2026年7月20日、米AI研究所Skyfallはステルス状態を脱し、Fidelityなどから資金調達を実施したと発表した。同社は小規模SaaS企業を買収し、AIが経営を担う「自律型企業」の実証実験を開始する計画である。LLMの次を見据えた新たな企業AIの研究として注目を集めそうだ。
AIが企業経営を担う実証へ本格始動
Skyfallは、Microsoftに買収されたAI研究所Maluubaの創業チームが設立した新興企業であり、現在の大規模言語モデル(LLM)の限界を超える「Enterprise World Model(※)」の開発を進めている。文章を生成するだけでなく、企業活動全体を理解し、将来の経営状態を予測できるAIの実現が狙いだ。

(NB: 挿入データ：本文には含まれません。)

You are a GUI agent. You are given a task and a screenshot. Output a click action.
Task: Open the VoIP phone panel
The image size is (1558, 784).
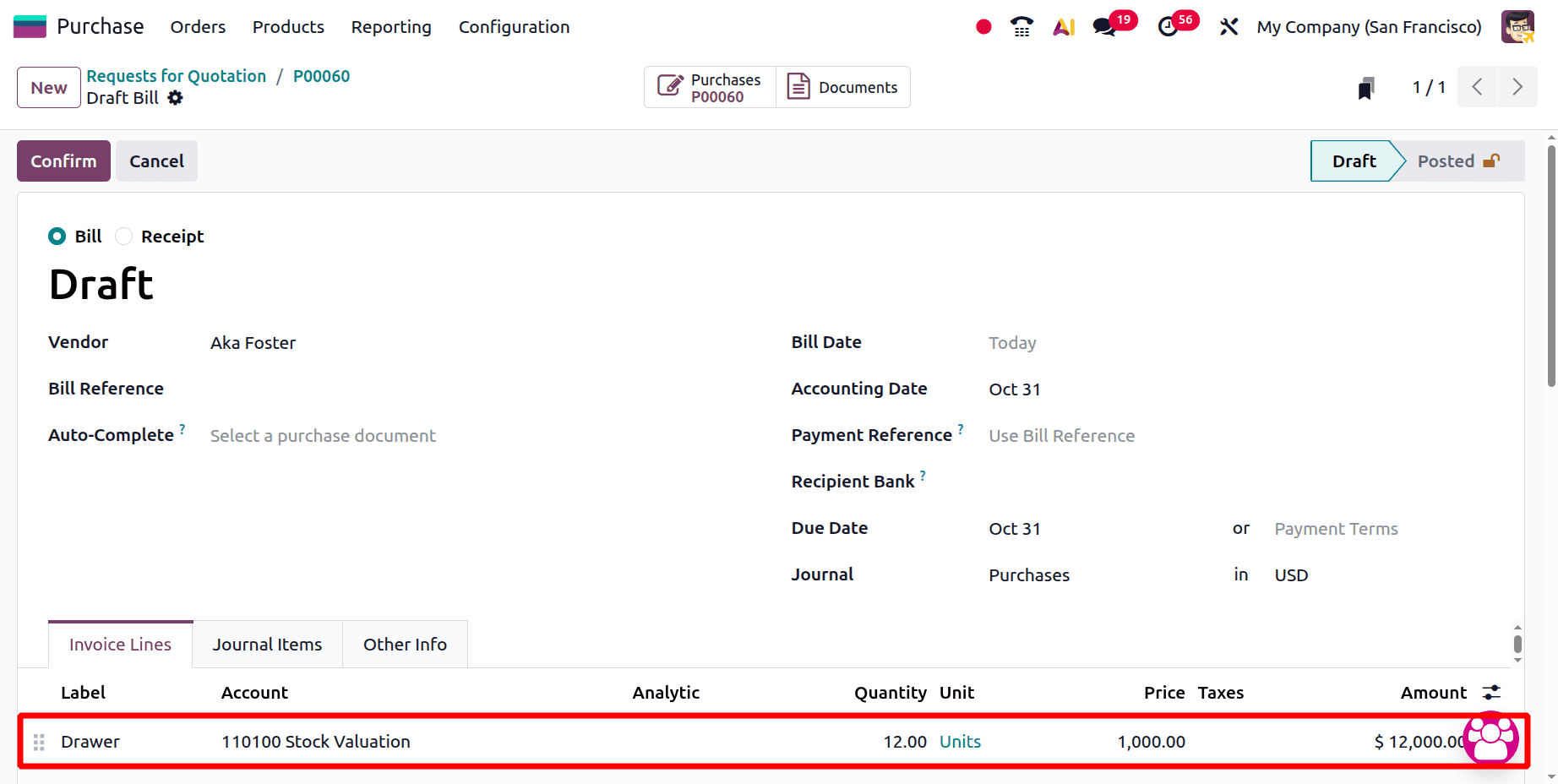coord(1021,26)
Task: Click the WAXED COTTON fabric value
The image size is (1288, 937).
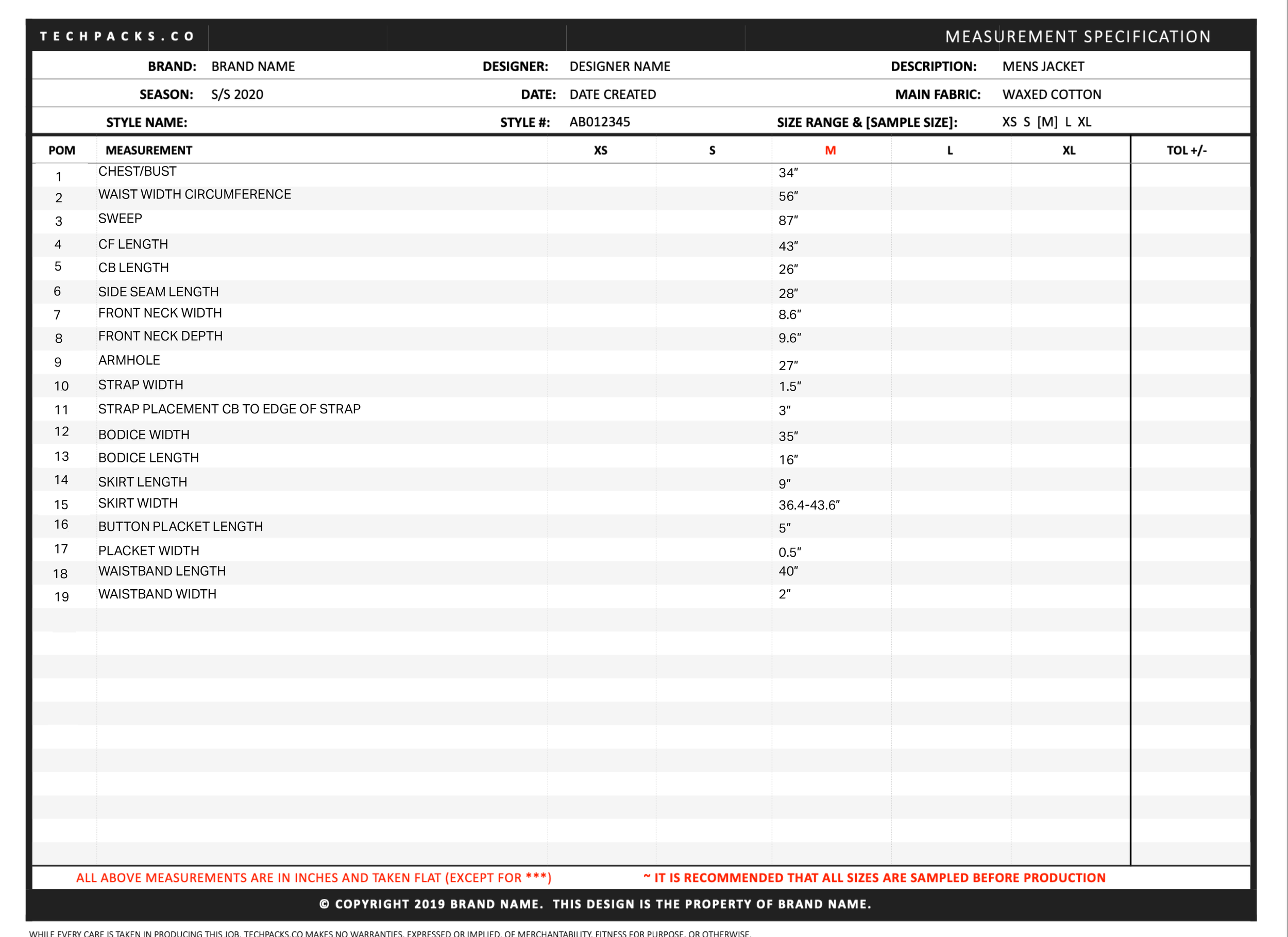Action: [x=1051, y=94]
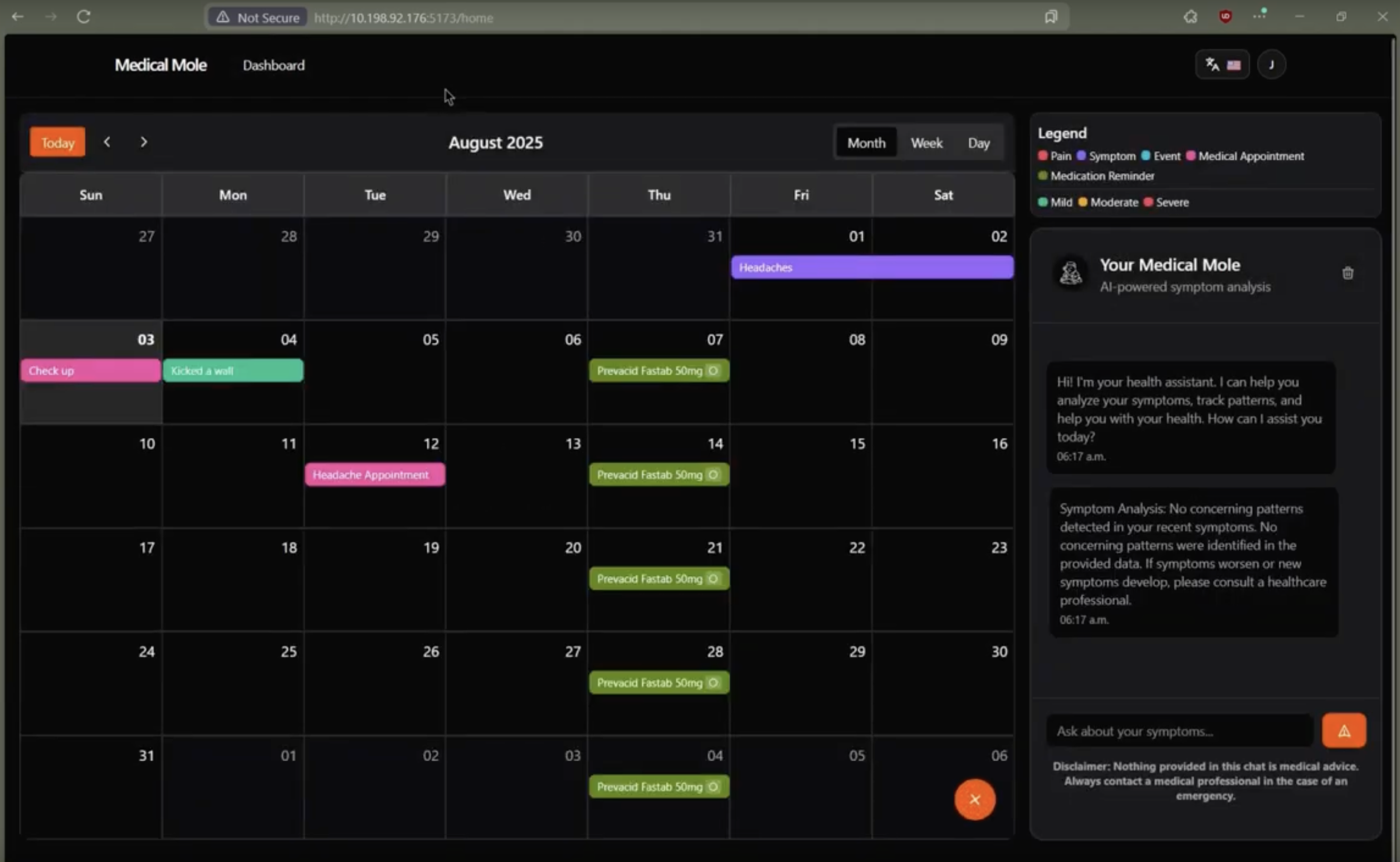The image size is (1400, 862).
Task: Toggle the August 7 Prevacid reminder circle
Action: (713, 370)
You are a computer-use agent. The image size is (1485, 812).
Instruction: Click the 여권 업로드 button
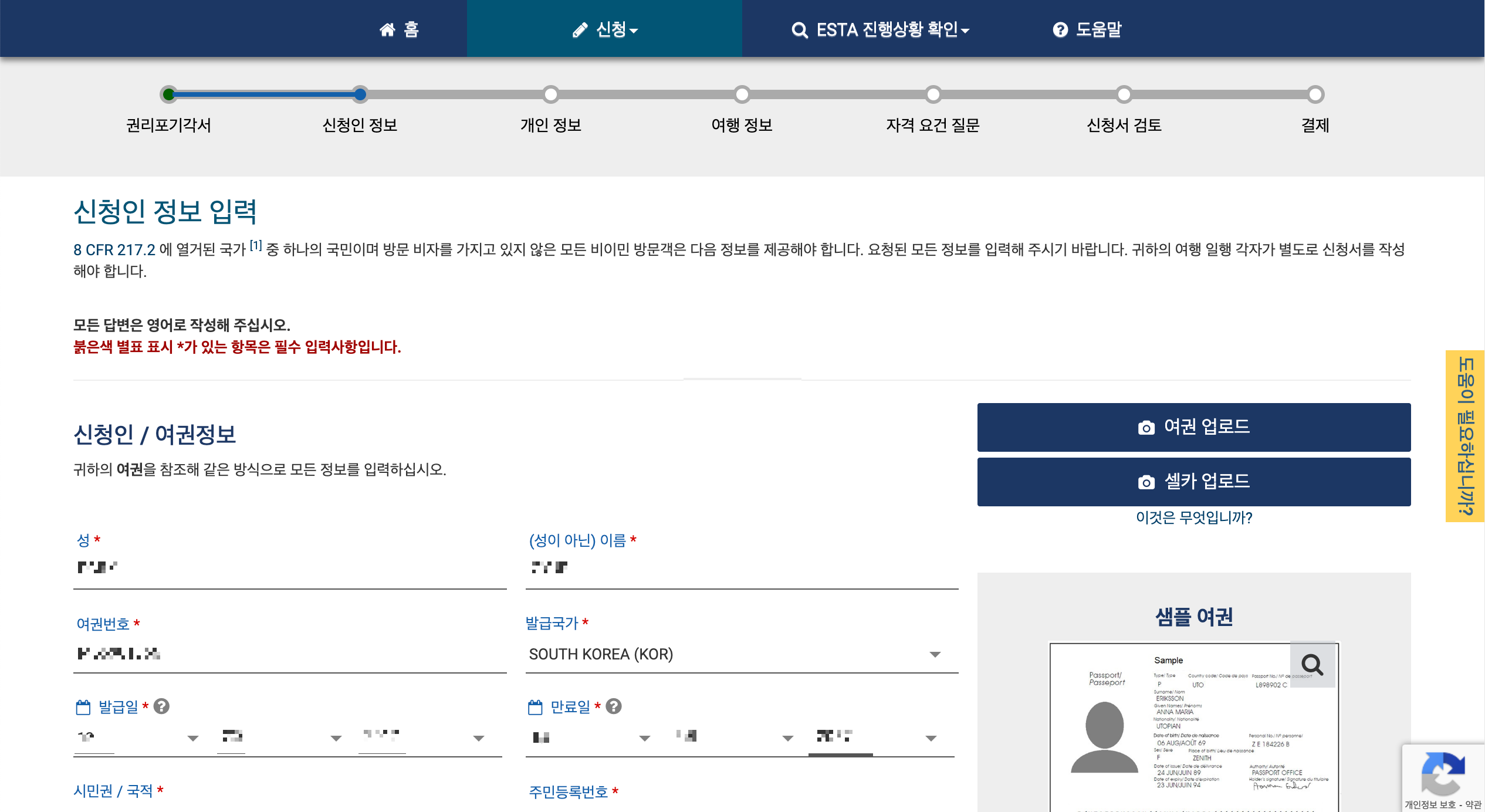pyautogui.click(x=1193, y=427)
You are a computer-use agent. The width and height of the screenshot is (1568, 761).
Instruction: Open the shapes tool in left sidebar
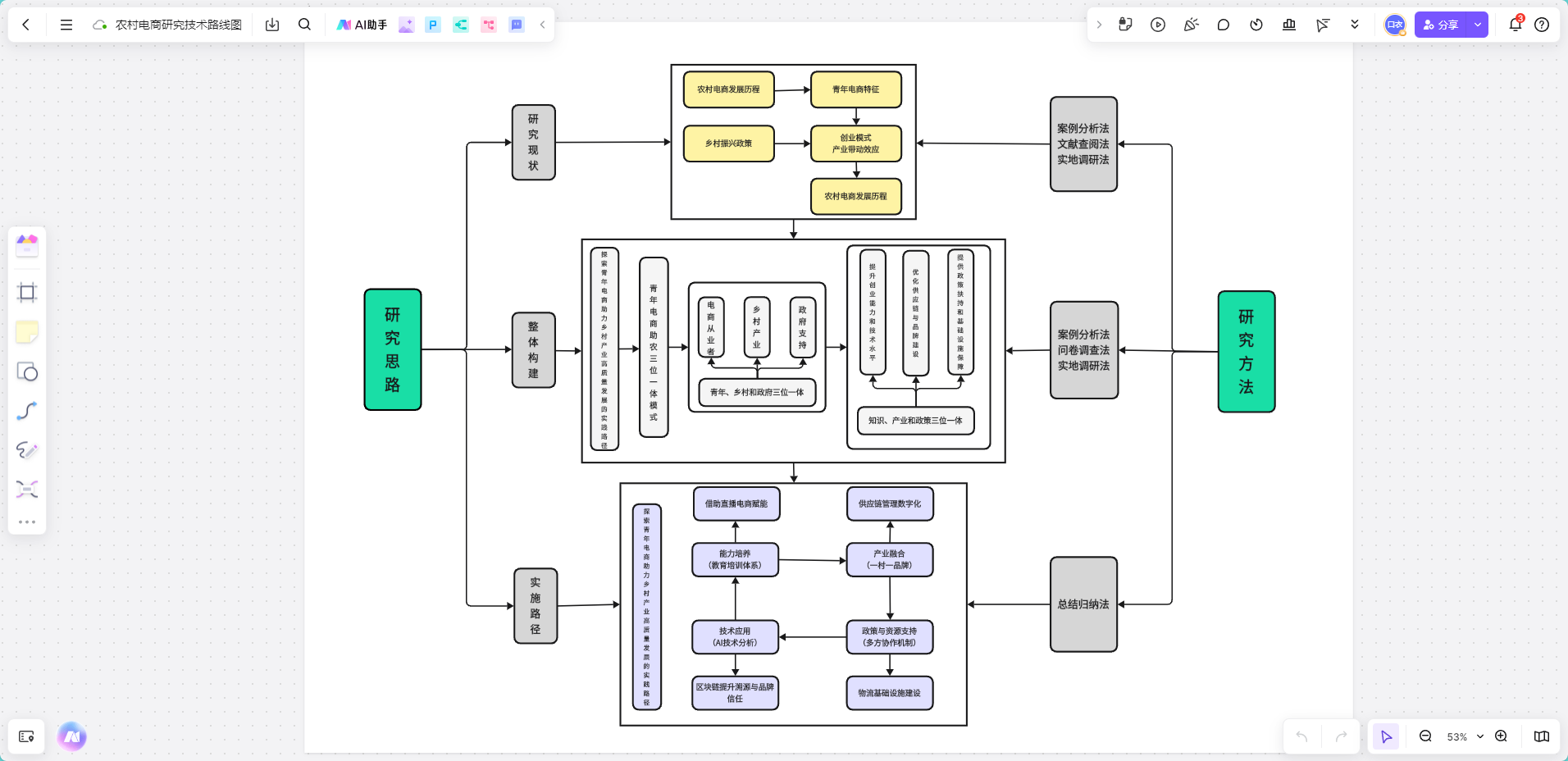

その実証の場として、同社は最大100万ドルで小規模SaaS企業の買収候補を募集している。買収後はAIが経営判断や業務運営の大半を担い、人間は契約締結や法規制対応、決済システムの準備など最低限の業務のみを担当する計画である。目標は6か月以内に売上を2倍へ伸ばすことであり、研究成果や進捗も継続的に公開するとしている。
同社は企業経営を「次の単語の予測」ではなく「次の企業状態の予測」と捉える。財務や営業、人事、マーケティングなど複数部門の相互作用を継続的にシミュレーションし、長期的な意思決定まで支援できるAIの構築を目指している点が特徴である。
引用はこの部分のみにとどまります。